*Given exercise*: Rewrite the data below with "exit" changed to "quit" and everything else unchanged, leaving out the pictures.

*Data rows*:
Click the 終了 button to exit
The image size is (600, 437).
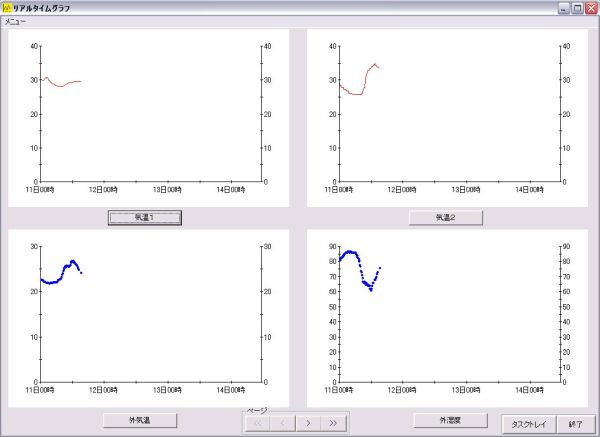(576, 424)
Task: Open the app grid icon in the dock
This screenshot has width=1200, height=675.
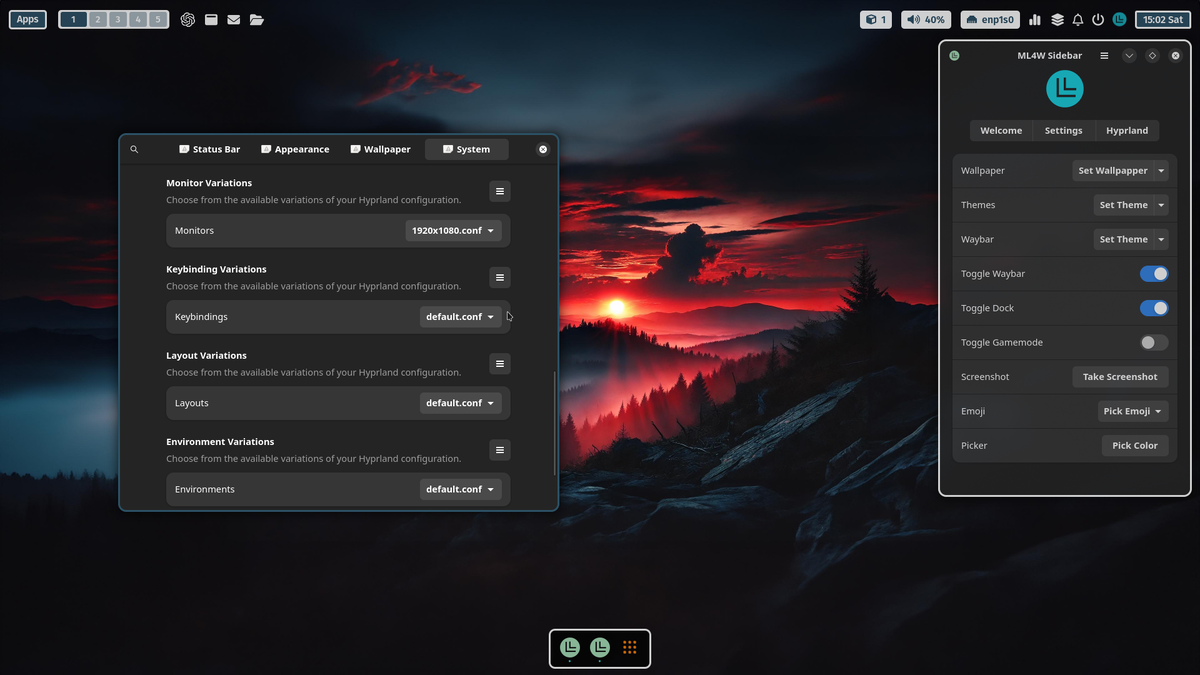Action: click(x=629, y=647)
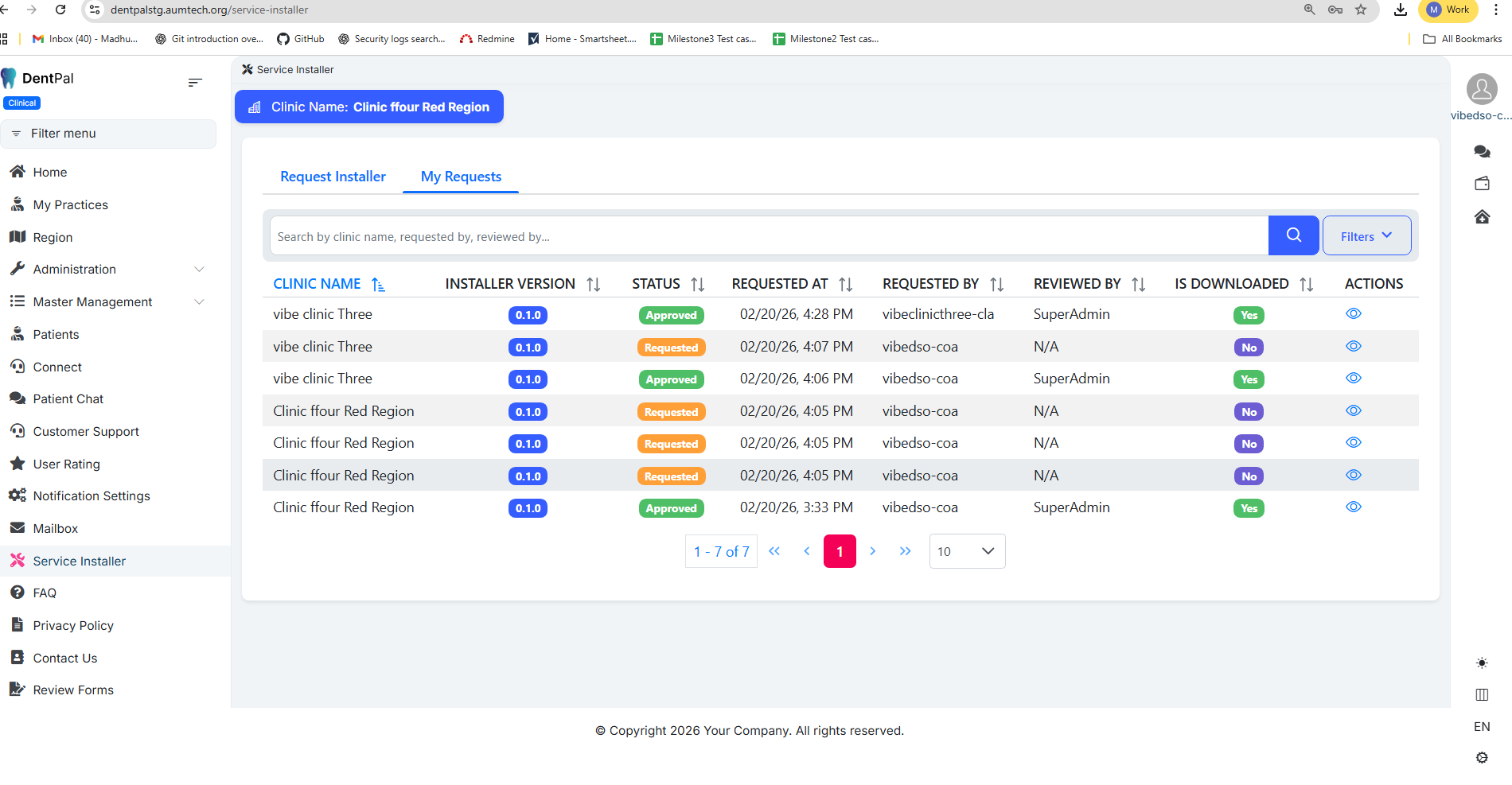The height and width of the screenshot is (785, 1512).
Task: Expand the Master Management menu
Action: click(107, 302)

*Full solution*:
Click the 終了 button to quit
The image size is (600, 437).
(576, 424)
Task: Open the app grid icon in the dock
This screenshot has width=1200, height=675.
Action: click(x=629, y=647)
The height and width of the screenshot is (785, 1512).
Task: Expand the Master Management menu
Action: click(107, 302)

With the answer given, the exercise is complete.